(Passage provided Opens)

Your best solution is to not make these forms static, and instead just create new instances of each form as you need them. Your second-best solution is to use Show instead of ShowDialog; if you only have one of these forms showing at a time anyway, ShowDialog has no purpose.
Static forms are almost always a bad idea (and I'm being polite about "almost"). If your forms are taking a long time to create, you should identify what resource is taking so long to load and cache that as a static object, instead of trying to cache the entire form as static.
This is from MSDN:
When a form is displayed as a modal
dialog box, clicking the Close button
(the button with an X at the
upper-right corner of the form) causes
the form to be hidden and the
DialogResult property to be set to
DialogResult.Cancel. Unlike modeless
forms, the Close method is not called
by the .NET Framework when the user
clicks the close form button of a
dialog box or sets the value of the
DialogResult property. Instead the
form is hidden and can be shown again
without creating a new instance of the
dialog box. Because a form displayed
as a dialog box is not closed, you
must call the Dispose method of the
form when the form is no longer needed
by your application.

(Passage provided Closes)
(Data Opens)

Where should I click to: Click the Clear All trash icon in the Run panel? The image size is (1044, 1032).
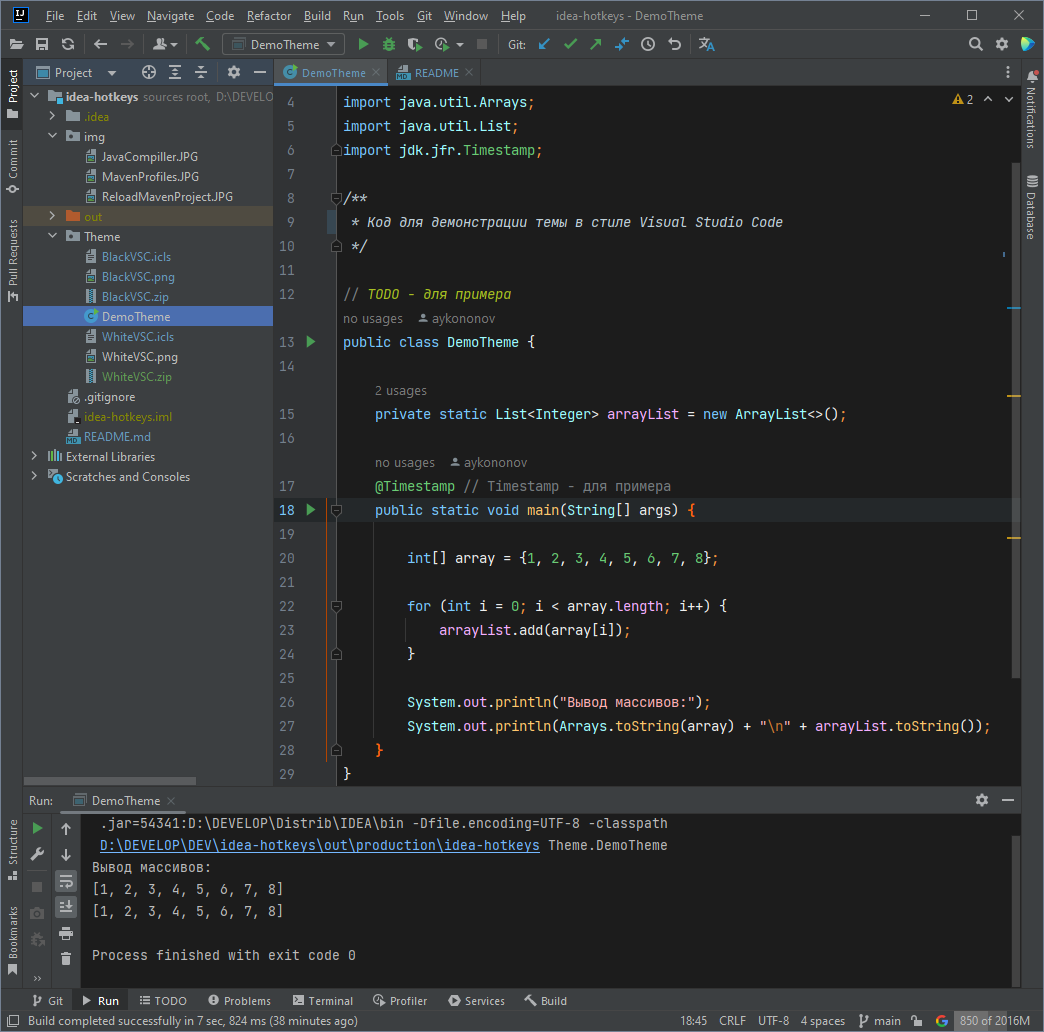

(Data Closes)

Using the information
1. Duplicate the part of the forum answer about static forms between "Your best solution" and "form as static.", inclusive.
2. List the names of the form methods and properties mentioned in the forum answer about static forms.
3. Resume the forum answer about static forms after its last sentence.

Exercise answers
1.
Your best solution is to not make these forms static, and instead just create new instances of each form as you need them. Your second-best solution is to use Show instead of ShowDialog; if you only have one of these forms showing at a time anyway, ShowDialog has no purpose.
Static forms are almost always a bad idea (and I'm being polite about "almost"). If your forms are taking a long time to create, you should identify what resource is taking so long to load and cache that as a static object, instead of trying to cache the entire form as static.

2.
Show
ShowDialog
DialogResult
Close
Dispose

3.
So once you show a form using ShowDialog and you now want to close it, just let it return DialogResult.Cancel
This will hide (it will still be in memory) your first form. Now you can call ShowDialog on your second form. Again, if you want to switch to first form then let the second form return DialogResult.Cancel and now just call ShowDialog on first form.
Try to use Hide() instead of Close(). I had a similar problem in the past and Hide() worked for me.
I think you should really treat Modal dialogs like method calls, and try to use the result of the Call to ShowDialog to determine what you want to do next? if you have a requirement to switch between dialogs you should use some sort of result (Maybe simply DialogResult see my example) or a public property of the dialog to determine if you need to Show another dialog, If you need to call one modal dialog from another you should think of it like a stack of forms, that effectively (even if you do make one invisible before calling another) place one upon the other. You really want to minimise this stacking of forms.
This is a bit of a contrived example but each form here simply has a single button with DialogResult set to OK.
[STAThread]
static void Main()
{
Application.EnableVisualStyles();
Application.SetCompatibleTextRenderingDefault(false);
bool exit = false;
while (true)
{
if (exit) break;
using (Form1 frm = new Form1())
{
switch(frm.ShowDialog())
{
case DialogResult.OK:
break;
default:
exit = true;
break;
}
}
if(exit) break;
using (Form2 frm = new Form2())
{
switch(frm.ShowDialog())
{
case DialogResult.OK:
break;
default:
exit = true;
break;
}
}
}
}
to exit simply click the red close (x) button.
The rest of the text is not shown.